🤖 AI Summary
In task-oriented dialogue, user utterances are often semantically complete yet lack system-executable structured intents—a challenge arising from the asymmetry between users’ ambiguous needs and systems’ requirement for precise intent definitions. To address this, we propose STORM, the first framework to formally model the dynamic evolution of intent triggerability under such asymmetric interaction. STORM introduces an intent formation trajectory model to characterize the cognitive progression of collaborative understanding and designs a novel evaluation metric jointly optimizing cognitive grounding and task performance. Methodologically, it employs a dual-LLM architecture (UserLLM/AgentLLM), structured trajectory annotation, and uncertainty-sensitive evaluation. Evaluated on four mainstream LLMs, STORM demonstrates that strategies incorporating 40–60% moderate uncertainty significantly outperform fully transparent ones, revealing model-specific uncertainty calibration patterns. These results provide both theoretical foundations and empirical evidence for enhancing cooperative dialogue systems through calibrated uncertainty modeling.
📝 Abstract
Task-oriented dialogue systems often face difficulties when user utterances seem semantically complete but lack necessary structural information for appropriate system action. This arises because users frequently do not fully understand their own needs, while systems require precise intent definitions. Current LLM-based agents cannot effectively distinguish between linguistically complete and contextually triggerable expressions, lacking frameworks for collaborative intent formation. We present STORM, a framework modeling asymmetric information dynamics through conversations between UserLLM (full internal access) and AgentLLM (observable behavior only).
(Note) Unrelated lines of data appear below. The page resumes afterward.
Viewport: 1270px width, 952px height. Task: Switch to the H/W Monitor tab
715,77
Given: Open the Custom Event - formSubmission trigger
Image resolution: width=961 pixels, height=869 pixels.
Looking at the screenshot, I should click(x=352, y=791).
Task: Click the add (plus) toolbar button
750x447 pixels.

STORM produces annotated corpora capturing expression trajectories and latent cognitive transitions, enabling systematic analysis of collaborative understanding development. Our contributions include: (1) formalizing asymmetric information processing in dialogue systems; (2) modeling intent formation tracking collaborative understanding evolution; and (3) evaluation metrics measuring internal cognitive improvements alongside task performance. Experiments across four language models reveal that moderate uncertainty (40-60%) can outperform complete transparency in certain scenarios, with model-specific patterns suggesting reconsideration of optimal information completeness in human-AI collaboration. These findings contribute to understanding asymmetric reasoning dynamics and inform uncertainty-calibrated dialogue system design.